ABOUT THIS TASK.
Nothing but the records, transcribed exactly, should appear in the answer; leave the pictures out.

DATA SHOWN.
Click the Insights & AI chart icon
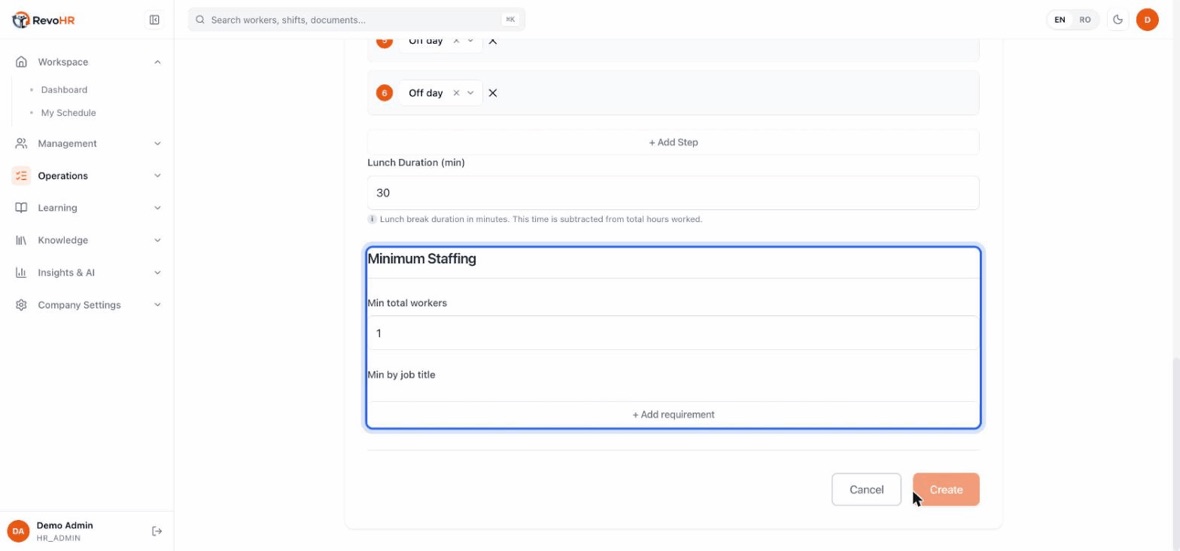 [x=21, y=272]
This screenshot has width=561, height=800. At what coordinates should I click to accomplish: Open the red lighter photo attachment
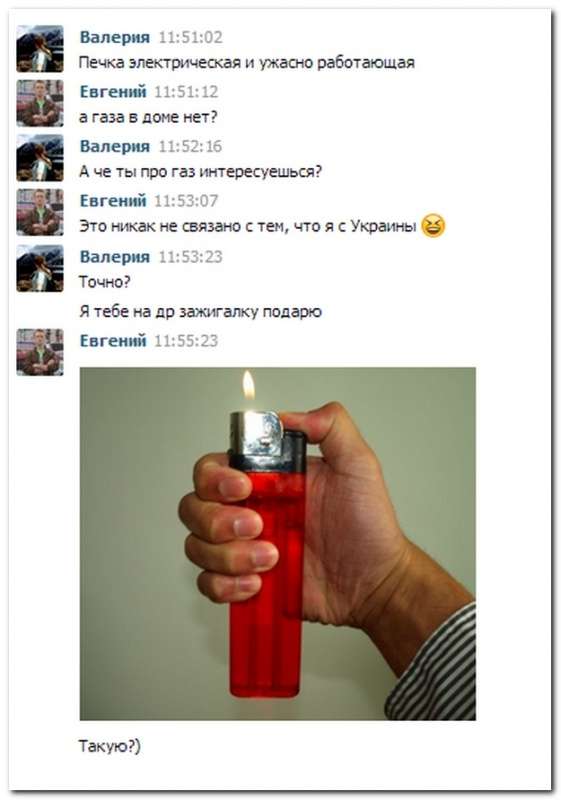pos(277,543)
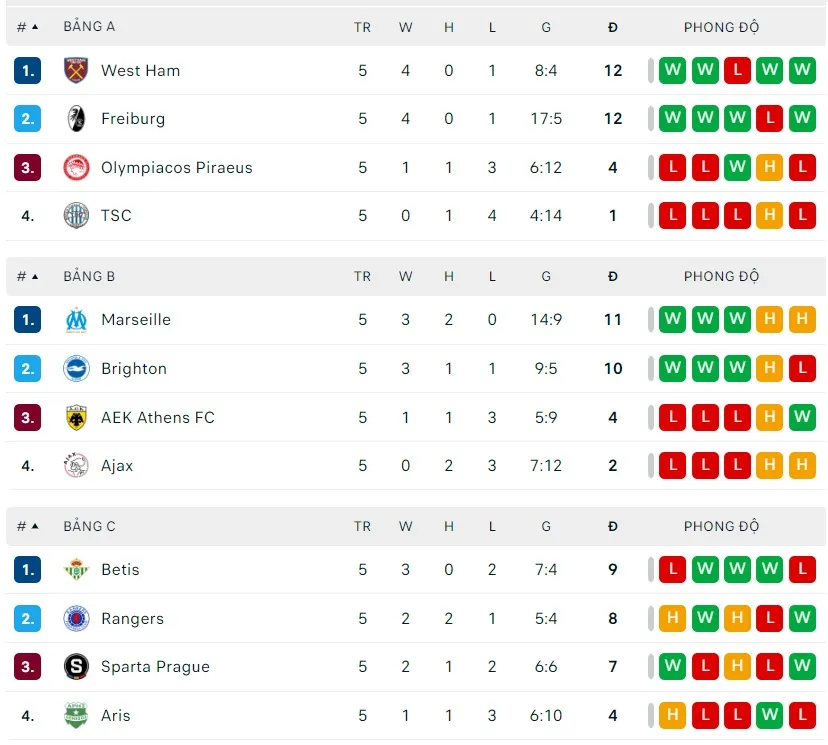Sort Bảng C by rank arrow

35,527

TASK SOLUTION.
Click the Insights & AI chart icon
 [x=21, y=272]
This screenshot has width=561, height=800. At what coordinates should I click to accomplish: Open the red lighter photo attachment
pos(277,543)
Sort Bảng C by rank arrow

35,527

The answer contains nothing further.